> **What you will do**
An acceptable answer contains each line of the material, unchanged.

> **Materials provided**

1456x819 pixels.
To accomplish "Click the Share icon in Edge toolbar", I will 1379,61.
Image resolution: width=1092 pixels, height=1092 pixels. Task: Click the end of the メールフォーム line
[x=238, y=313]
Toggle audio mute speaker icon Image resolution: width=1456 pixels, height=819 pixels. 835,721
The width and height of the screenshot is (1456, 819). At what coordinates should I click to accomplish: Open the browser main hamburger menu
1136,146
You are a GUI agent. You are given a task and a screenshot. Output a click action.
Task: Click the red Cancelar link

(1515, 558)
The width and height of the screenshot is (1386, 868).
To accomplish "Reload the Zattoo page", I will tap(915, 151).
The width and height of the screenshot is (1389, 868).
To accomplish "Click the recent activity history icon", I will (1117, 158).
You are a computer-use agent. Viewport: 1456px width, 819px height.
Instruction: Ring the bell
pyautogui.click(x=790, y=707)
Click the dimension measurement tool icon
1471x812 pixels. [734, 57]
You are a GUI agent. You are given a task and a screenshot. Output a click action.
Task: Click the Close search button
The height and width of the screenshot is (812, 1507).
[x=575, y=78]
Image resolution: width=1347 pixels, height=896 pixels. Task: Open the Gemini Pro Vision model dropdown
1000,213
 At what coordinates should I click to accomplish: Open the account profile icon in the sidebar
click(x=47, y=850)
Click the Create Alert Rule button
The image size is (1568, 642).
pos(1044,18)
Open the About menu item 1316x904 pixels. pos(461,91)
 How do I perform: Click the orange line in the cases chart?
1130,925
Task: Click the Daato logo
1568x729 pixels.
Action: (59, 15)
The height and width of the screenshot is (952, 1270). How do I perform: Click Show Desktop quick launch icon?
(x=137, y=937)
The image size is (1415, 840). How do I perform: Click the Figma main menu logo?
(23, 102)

> **Final answer**
1456x819 pixels.
To accomplish "Click the Share icon in Edge toolbar", I will 1379,61.
Image resolution: width=1092 pixels, height=1092 pixels. Task: Click the end of the メールフォーム line
[x=238, y=313]
Toggle audio mute speaker icon Image resolution: width=1456 pixels, height=819 pixels. 835,721
The width and height of the screenshot is (1456, 819). At what coordinates should I click to accomplish: Open the browser main hamburger menu
1136,146
You are a GUI agent. You are given a task and a screenshot. Output a click action.
Task: Click the red Cancelar link

(1515, 558)
The width and height of the screenshot is (1386, 868).
To accomplish "Reload the Zattoo page", I will tap(915, 151).
The width and height of the screenshot is (1389, 868).
To accomplish "Click the recent activity history icon", I will (1117, 158).
You are a computer-use agent. Viewport: 1456px width, 819px height.
Instruction: Ring the bell
pyautogui.click(x=790, y=707)
Click the dimension measurement tool icon
1471x812 pixels. [734, 57]
You are a GUI agent. You are given a task and a screenshot. Output a click action.
Task: Click the Close search button
The height and width of the screenshot is (812, 1507).
[x=575, y=78]
Image resolution: width=1347 pixels, height=896 pixels. Task: Open the Gemini Pro Vision model dropdown
1000,213
 At what coordinates should I click to accomplish: Open the account profile icon in the sidebar
click(x=47, y=850)
Click the Create Alert Rule button
The image size is (1568, 642).
pos(1044,18)
Open the About menu item 1316x904 pixels. pos(461,91)
 How do I perform: Click the orange line in the cases chart?
1130,925
Task: Click the Daato logo
1568x729 pixels.
Action: (59, 15)
The height and width of the screenshot is (952, 1270). How do I perform: Click Show Desktop quick launch icon?
(x=137, y=937)
The image size is (1415, 840). How do I perform: Click the Figma main menu logo?
(23, 102)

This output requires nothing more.